Chip AI Nvidia Senilai Rp16 Triliun Diduga Masuk Cina via Jalur Ilegal

Jakarta, FORTUNE - Chip kecerdasan buatan (AI) produksi Nvidia, diduga masuk secara ilegal ke Cina. Kabar ini bergulir di tengah aturan pemerintah Amerika Serikat yang memberlakukan larangan ekspor chip AI kelas premium buatan Nvidia. Nilai transaksi chip tersebut diperkirakan melampaui US$1 miliar atau setara sekitar Rp16 triliun.

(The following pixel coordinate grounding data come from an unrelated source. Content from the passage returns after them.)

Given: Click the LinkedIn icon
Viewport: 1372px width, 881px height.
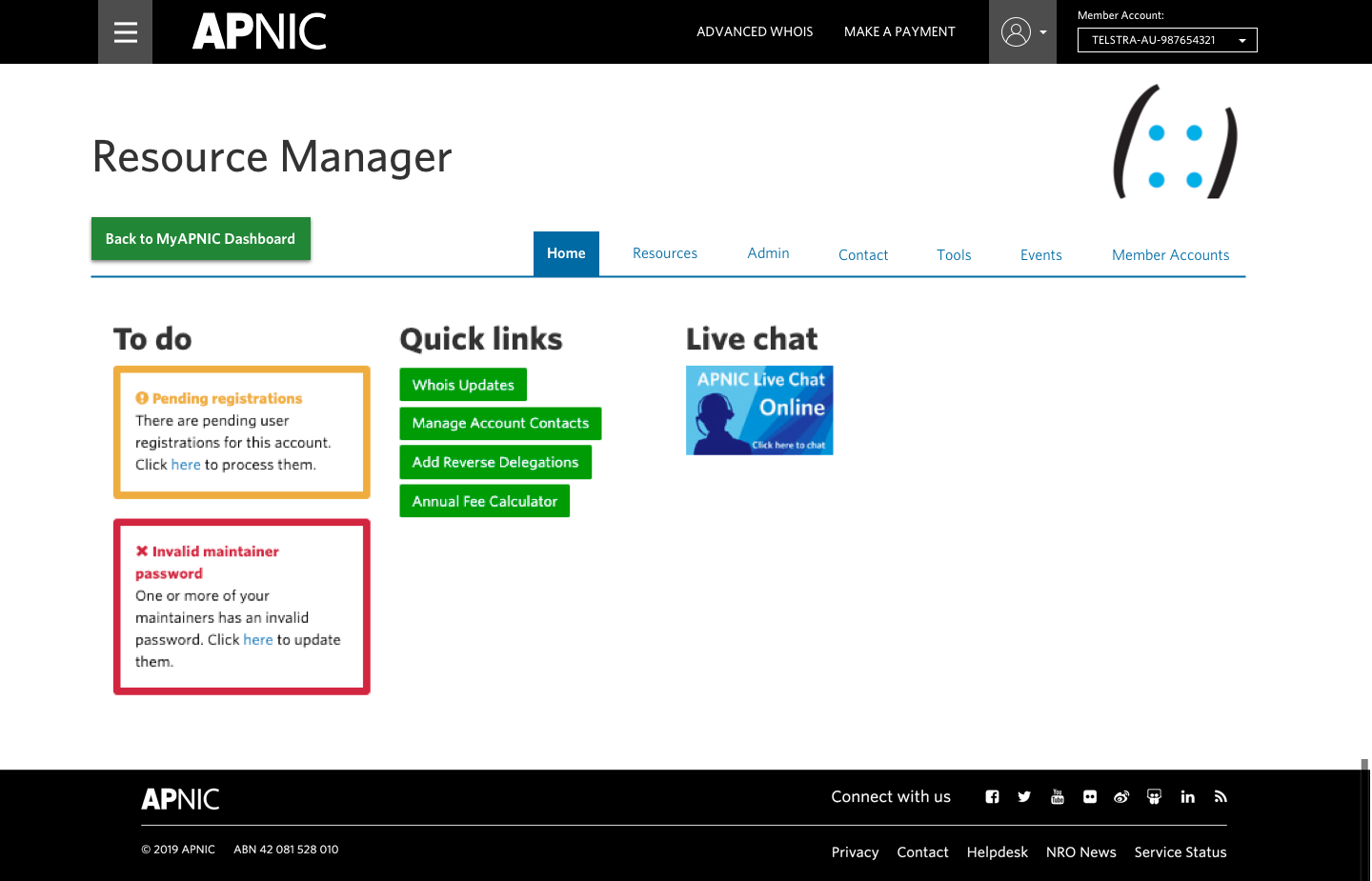Looking at the screenshot, I should (x=1187, y=796).
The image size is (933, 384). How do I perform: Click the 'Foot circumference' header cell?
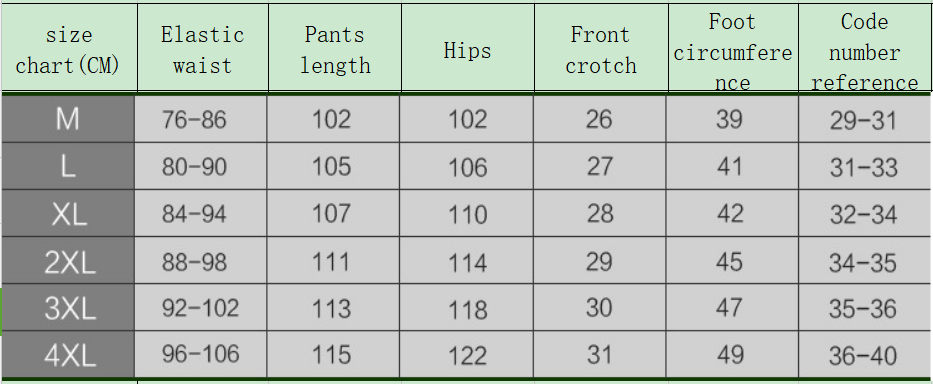(x=733, y=48)

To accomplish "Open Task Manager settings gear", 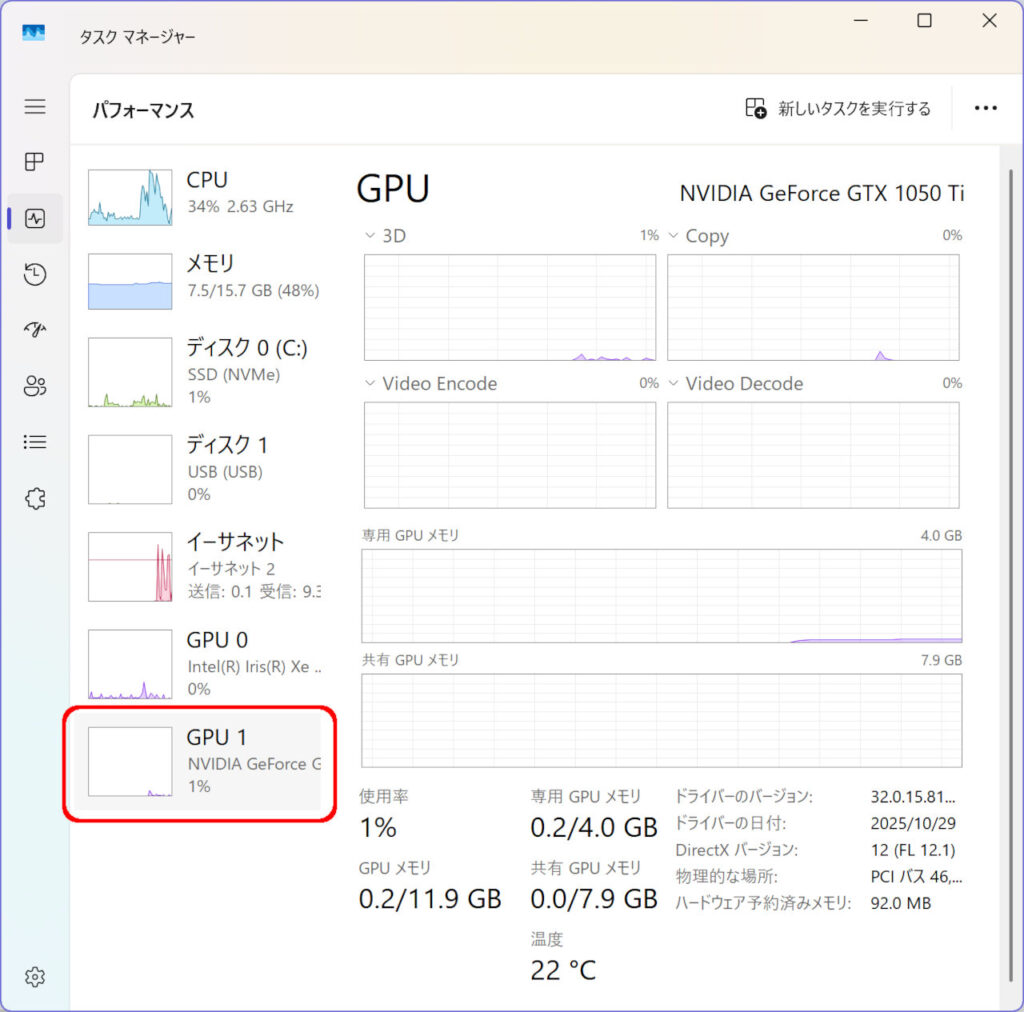I will (x=35, y=976).
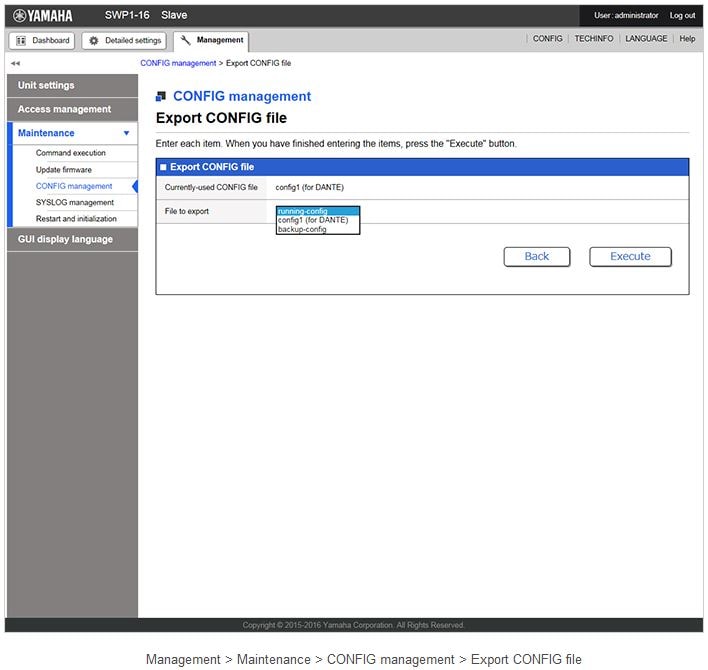Collapse sidebar with double-arrow icon

coord(15,63)
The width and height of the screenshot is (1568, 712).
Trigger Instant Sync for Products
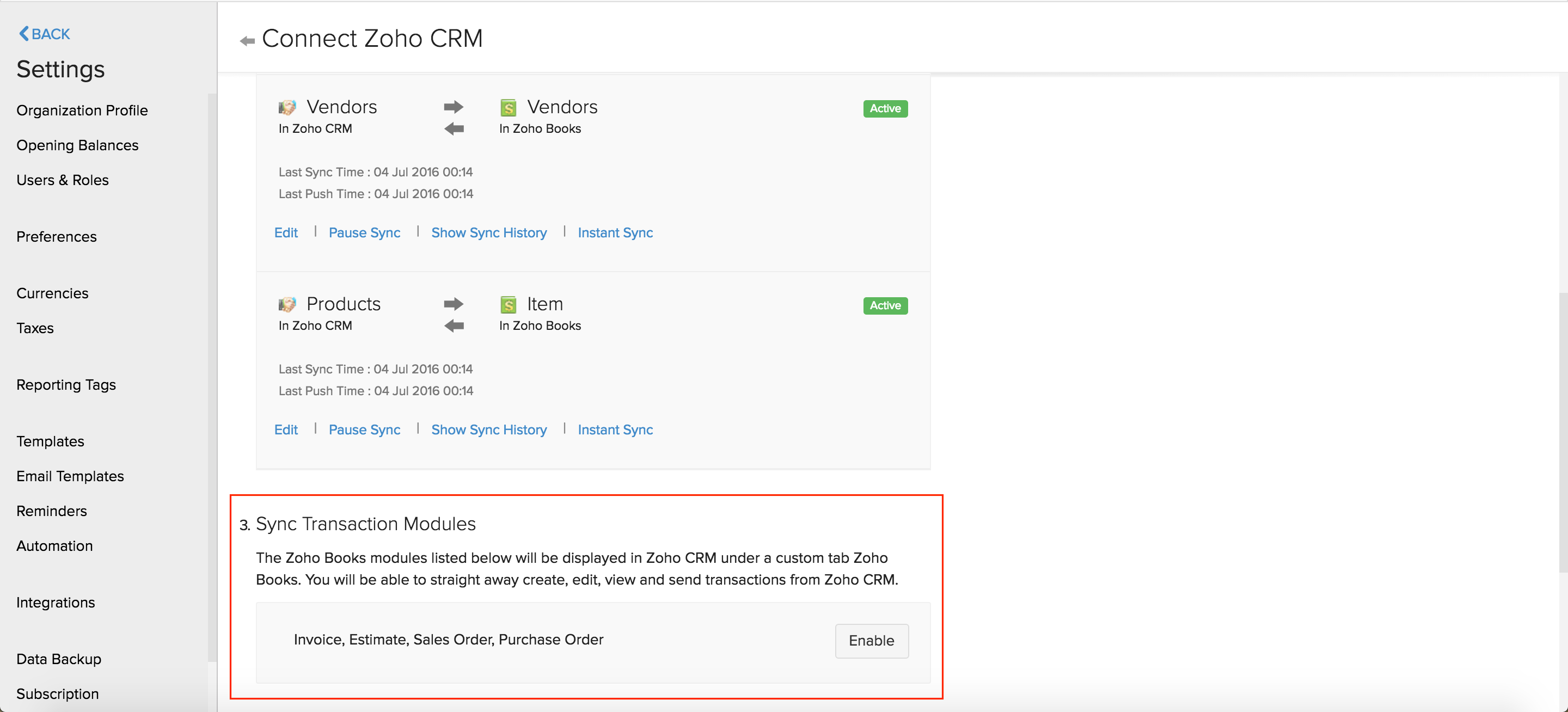coord(615,430)
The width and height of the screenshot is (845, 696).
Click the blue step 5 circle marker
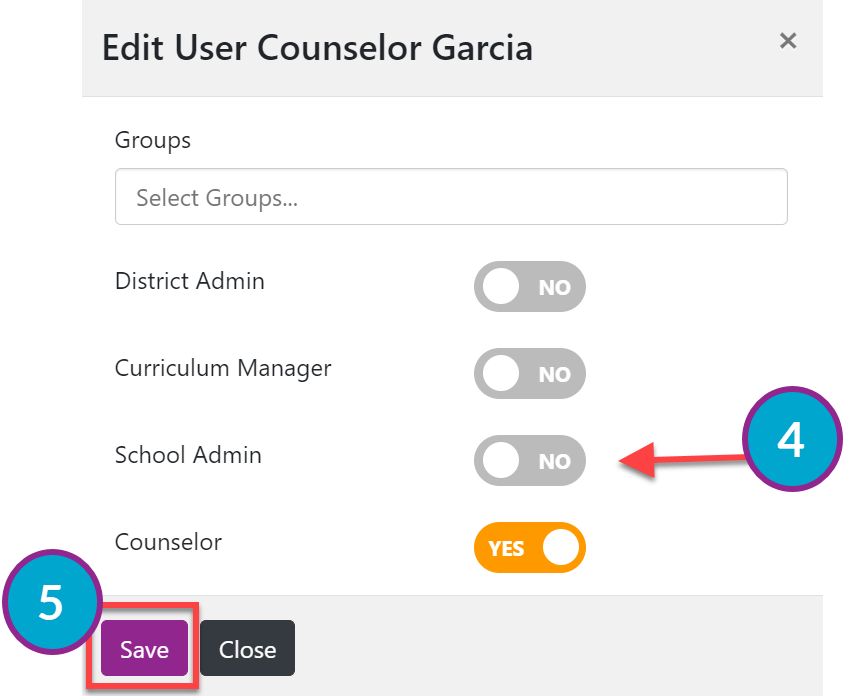click(52, 602)

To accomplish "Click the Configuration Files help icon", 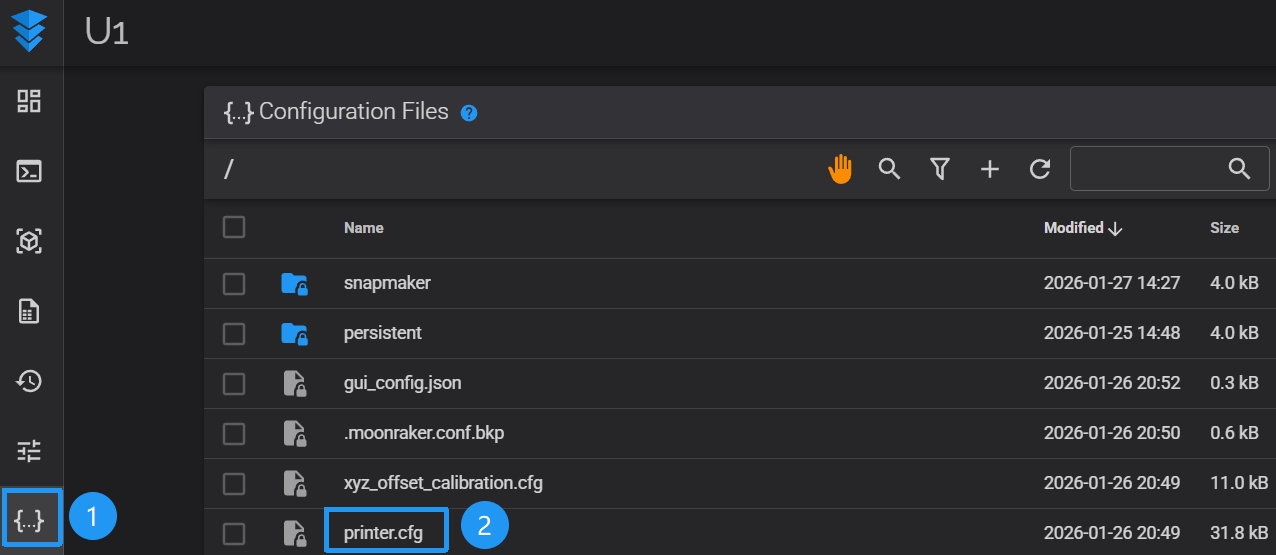I will pos(469,113).
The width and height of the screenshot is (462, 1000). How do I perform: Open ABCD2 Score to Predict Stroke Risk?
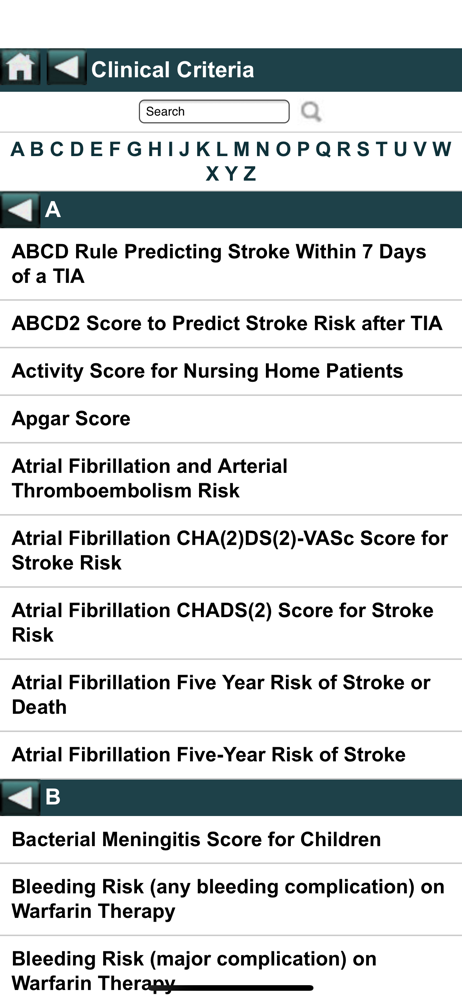point(231,324)
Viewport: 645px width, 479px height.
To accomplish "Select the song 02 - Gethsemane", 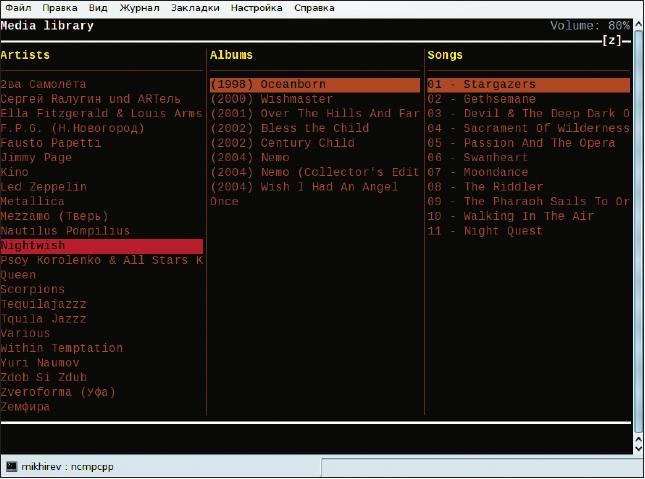I will coord(481,99).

Melansir Financial Times(29/7), unit chip model B200—salah satu perangkat AI tercanggih buatan Nvidia—secara resmi masuk dalam daftar larangan ekspor AS ke Cina sejak kebijakan pembatasan diberlakukan. Namun, chip ini kini justru ditemukan banyak beredar di pasar gelap. Perangkat keras Nvidia tersebut kabarnya digunakan oleh sejumlah penyedia layanan data center di Cina guna menunjang pengembangan sistem AI domestik.
Informasi ini diperoleh dari kombinasi kontrak penjualan, dokumen internal korporasi, dan kesaksian dari beberapa pihak yang mengetahui langsung proses transaksi. Diduga kuat, distribusi chip-chip AI ilegal itu masuk melalui wilayah-wilayah utama teknologi di Cina seperti provinsi Guangdong, Zhejiang, dan Anhui.
Menanggapi laporan peredaran chip secara tidak sah ini, pihak Nvidia akhirnya memberikan pernyataan resmi. "Nvidia hanya menyediakan layanan dan dukungan teknis untuk produk-produk yang disalurkan melalui mitra resmi," kata juru bicara perusahaan saat dikonfirmasi oleh Reuters (27/9).
Perusahaan menegaskan bahwa penggunaan chip yang diperoleh melalui jalur tidak resmi bukan hanya melanggar hukum, tetapi juga menghadirkan inefisiensi dari sisi teknis dan ekonomi. Para pembeli di pasar gelap pun dipastikan tidak akan memperoleh garansi, update perangkat lunak, maupun layanan purna jual.
Sementara itu, hingga saat ini belum ada tanggapan resmi dari pemerintah Amerika Serikat, termasuk dari Departemen Perdagangan ataupun Gedung Putih, mengenai temuan tersebut. Pemerintah Thailand, yang juga disinggung dalam laporan, belum mengeluarkan pernyataan apa pun. Reuters menyatakan belum dapat memverifikasi laporan dari Financial Times secara independen.
Financial Times juga melaporkan sejak Mei 2025, para distributor asal Cina mulai menawarkan chip B200 secara terbuka kepada penyedia pusat data lokal di negaranya.
Proses penawaran itu berlangsung aktif di wilayah-wilayah yang dikenal sebagai pusat distribusi teknologi, seperti Guangdong, Zhejiang, dan Anhui. Selain chip B200, produk lain seperti H100 dan H200—yang juga masuk dalam daftar barang terbatas dari AS—ikut beredar melalui jalur tidak resmi.
Laporan tersebut turut menyoroti bahwa beberapa negara di Asia Tenggara berperan sebagai titik transit atau pintu masuk alternatif dalam pendistribusian chip-chip AI yang dibatasi.
Diduga, sejumlah perusahaan asal Cina memanfaatkan kelonggaran aturan di kawasan Asia Tenggara untuk menghindari larangan ekspor dari Washington. Bahkan muncul kekhawatiran bahwa Thailand akan menjadi target berikutnya dari pengetatan regulasi oleh Departemen Perdagangan AS.
Kebijakan baru yang sedang digodok pemerintah AS disebut-sebut akan memperluas cakupan kontrol ekspor terhadap produk teknologi tinggi, dan bisa mulai diterapkan pada September 2025.
Perseteruan antara Amerika Serikat dan Cina dalam ranah pengembangan teknologi mutakhir, termasuk AI, semakin intens. Situasi ini menempatkan perusahaan seperti Nvidia dalam posisi sulit karena harus menjaga hubungan dagang dengan kedua kekuatan besar industri teknologi dunia.
Sebagai langkah pencegahan lanjutan, AS tengah mempertimbangkan pembatasan ekspor tambahan untuk mencegah teknologi strategis mereka jatuh ke tangan yang tidak diinginkan. Langkah tersebut bukan hanya soal kontrol perdagangan, tetapi juga strategi geopolitik yang menempatkan distribusi chip sebagai instrumen kekuasaan di era teknologi tinggi.